One man can be killed with a sword or a bow and arrow, a few more with a machine gun, a lot with a bomb; but now the scale of possible destruction is unimaginable.

Yours is also the first generation that has at its disposal the technology, the know-how and the money to solve humanity's basic needs. And that has never been true before. People have always dreamed of a world of peace and plenty but it was beyond man's capacity to secure it. With a population expected soon to be 9 billion you must decide how to share the finite resources of the planet.

My generation has failed yours. In thirty-one years, from 1914 to 1945, 105 million people were killed in two European wars, and many more injured, using conventional weapons save only for Hiroshima and Nagasaki where atomic bombs spread devastation and hundreds of thousands died.

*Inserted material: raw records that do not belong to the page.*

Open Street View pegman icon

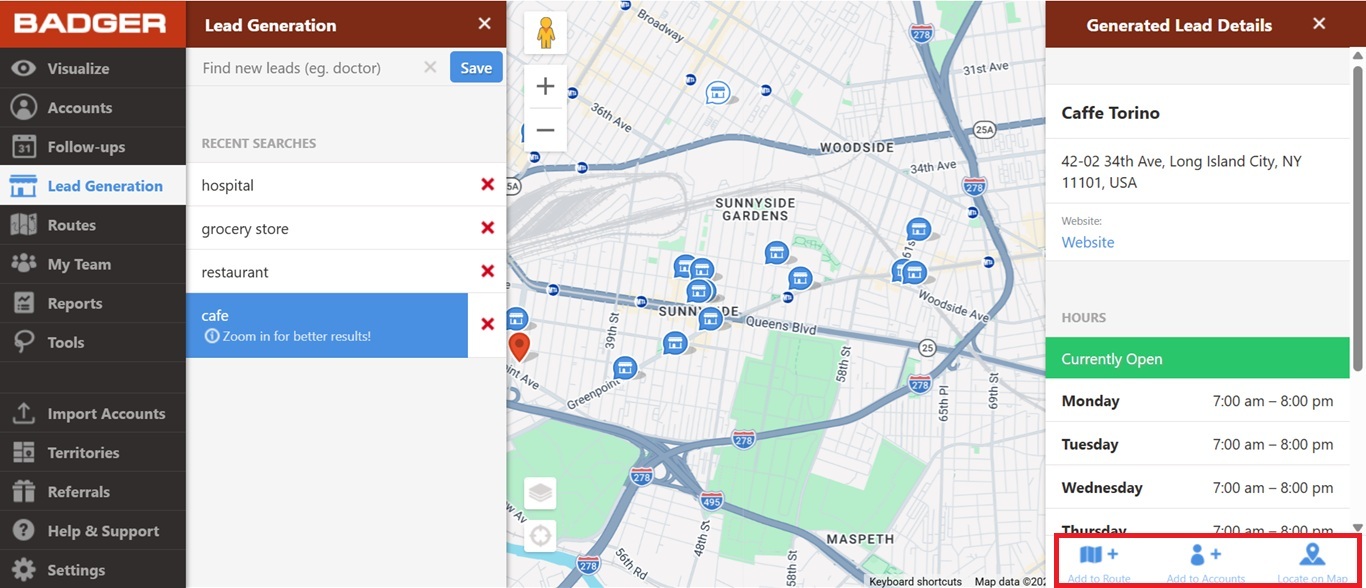coord(545,33)
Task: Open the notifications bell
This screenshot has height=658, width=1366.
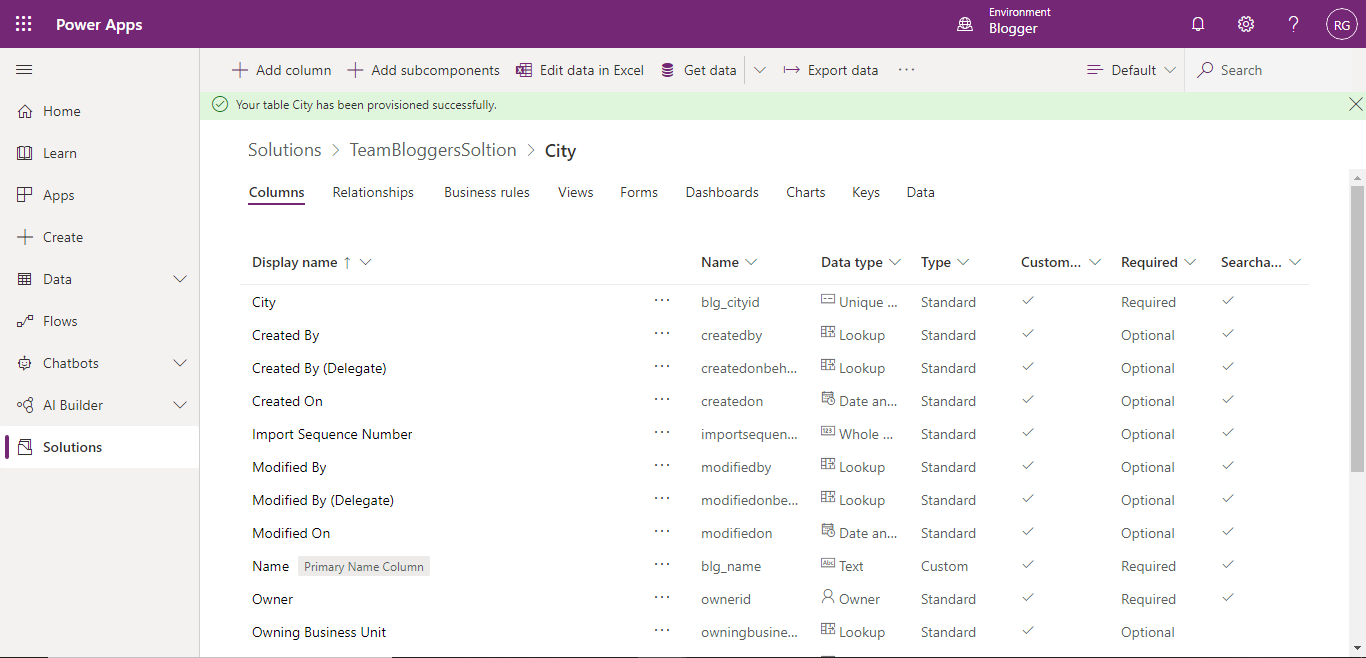Action: pyautogui.click(x=1197, y=23)
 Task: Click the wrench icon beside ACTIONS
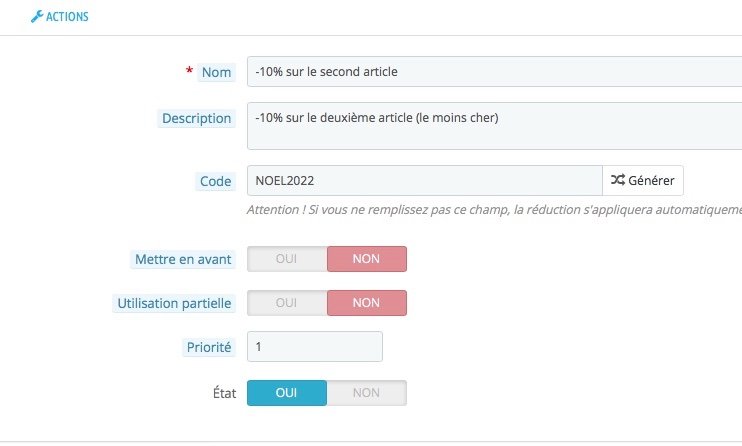[37, 17]
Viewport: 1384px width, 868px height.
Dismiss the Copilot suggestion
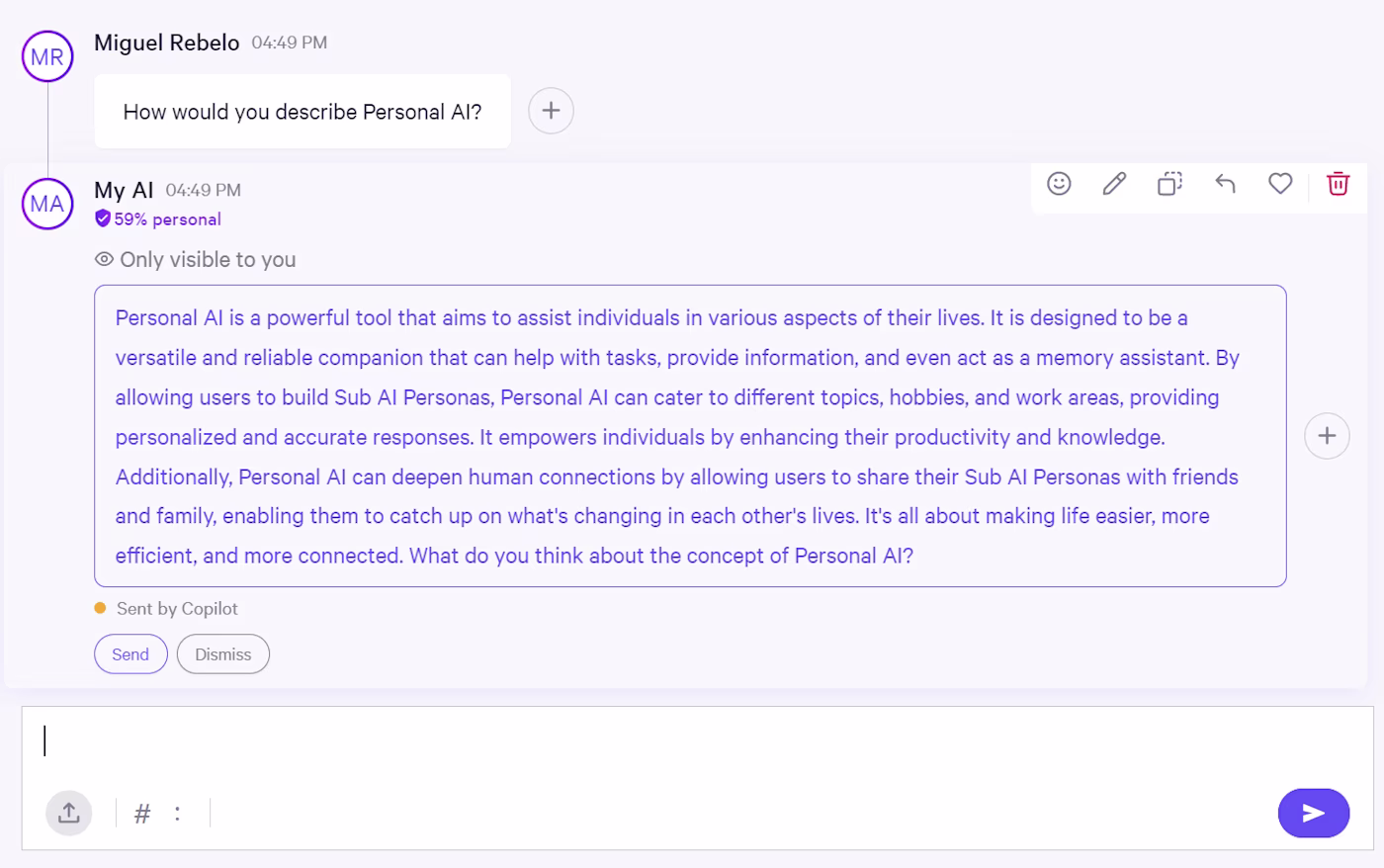pyautogui.click(x=222, y=653)
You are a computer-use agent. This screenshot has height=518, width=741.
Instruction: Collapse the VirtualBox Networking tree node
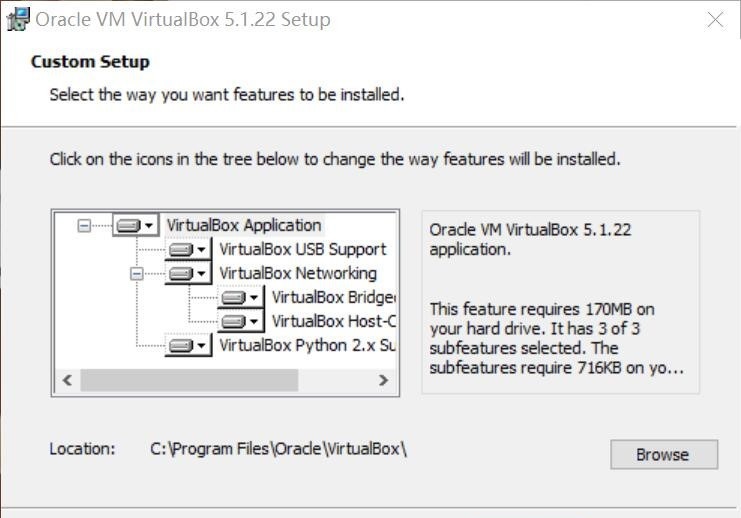coord(136,274)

In 1983 I visited Hiroshima. The most moving moment was when my guide pointed to a small dark mark on the kerbside where a child had been sitting when the atomic bomb landed.

The child's body had been vaporised by the intense heat. Next to the dark mark was a twisted metal lunch box that had belonged to the child.

The bomb could not vaporise the lunch box but it was contorted into a hideous shape and that was all there was to commemorate the death of an innocent being: the mark and the lunch box.

I shall never forget it.

Then came the Cold War between the capitalist and the communist countries, and the disastrous arms race.

Fears of nuclear proliferation and destruction dominated the latter half of the twentieth century. Now, in the twenty-first, new dangers and threats potentially as serious have arisen.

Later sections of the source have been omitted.